Danke für diese Sicht  
Ich weiß, das es die alte Version ist sonst wäre es ja nicht gerade im Sale für 800 anstatt 1000€. Ist es dann nicht ein echtes Schnäppchen? Wenn natürlich die graka zukunftssicherer ist würde ich zu diesem greifen. Das Gehäuse sieht ja fast genauso aus wie beim GS70. Ist das dann wirklich so viel besser mit der Lüftung geregelt?
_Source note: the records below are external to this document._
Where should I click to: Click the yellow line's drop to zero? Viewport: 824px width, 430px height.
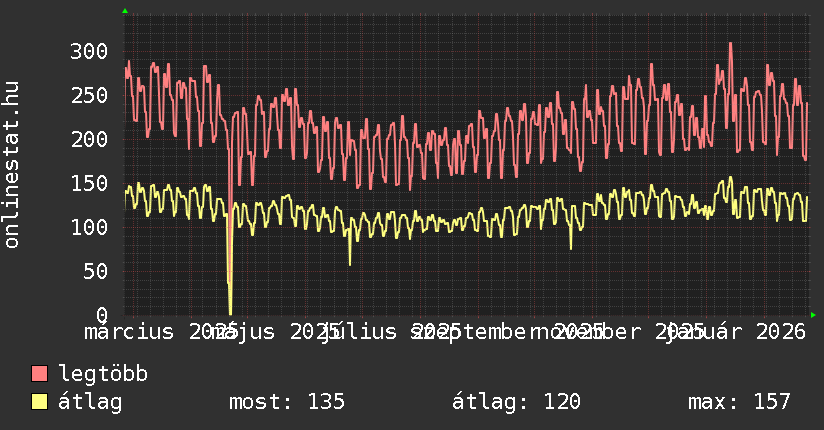(231, 311)
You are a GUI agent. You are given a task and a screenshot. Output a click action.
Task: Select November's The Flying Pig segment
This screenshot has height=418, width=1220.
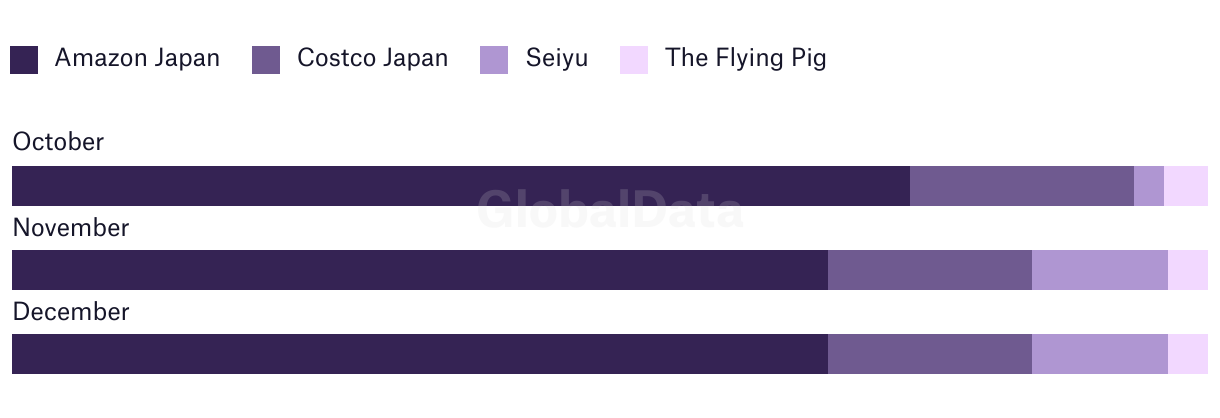pyautogui.click(x=1188, y=270)
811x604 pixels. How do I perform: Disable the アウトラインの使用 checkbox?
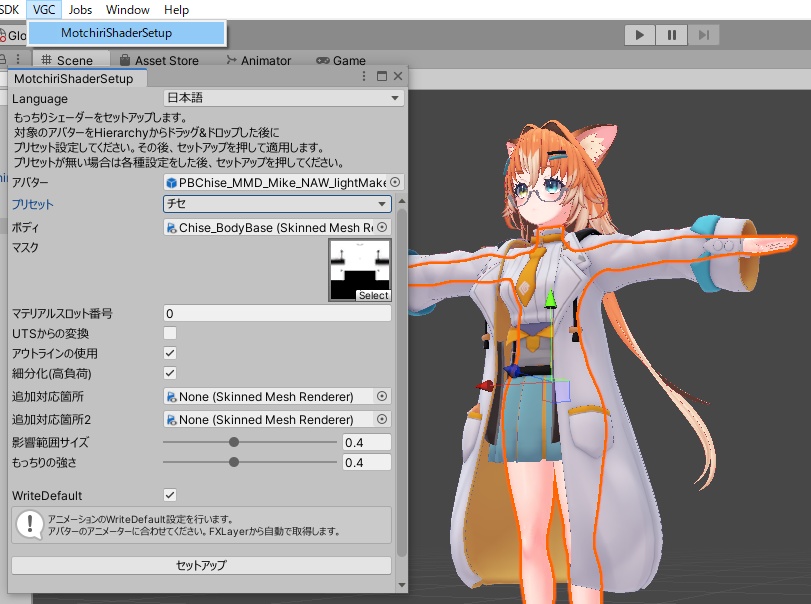click(169, 352)
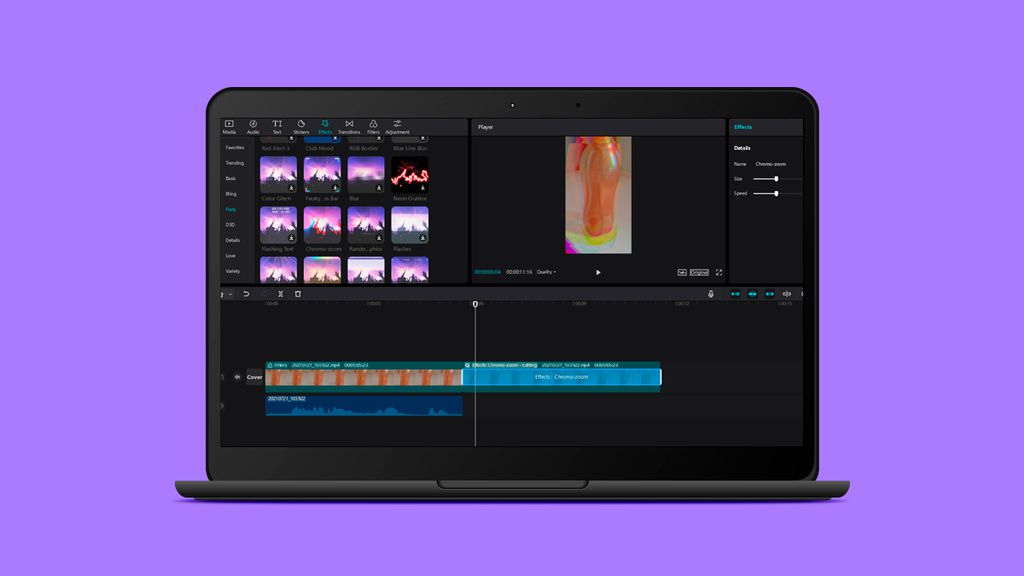
Task: Toggle the first blue snapping button in timeline toolbar
Action: tap(735, 294)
Das einzige was mich stört sind die 4gb RAM 

Lg Lars


----------



## iTzZent (8. Juni 2014)

*AW: Gelegenheits-Gaming Notebook bis 800€*

Das Gehäuse ist etwas dicker wie das GS70, dafür gibt es ein kleineres Display und bessere Kühlleistungen, obwohl nur 1 Lüfter vorhanden ist... welcher dafür deutlich stärker ist. mSATA gibt es allerdings nur einen, dafür ist die Grafikkarte schneller.


----------



## masterfluffi (9. Juni 2014)

*AW: Gelegenheits-Gaming Notebook bis 800€*

MSI GE70-2PCi587FD Gaming Notebook [43,9cm (17.3") / i5-4200H / 8GB RAM / 750GB HDD / GTX 850M] bei notebooksbilliger.de

wie sieht es mit dem aus? ist die größere variante und die hat direkt 8gb ram drin dafür kostet er mit studentenrabatt auch nur 30€ mehr.


----------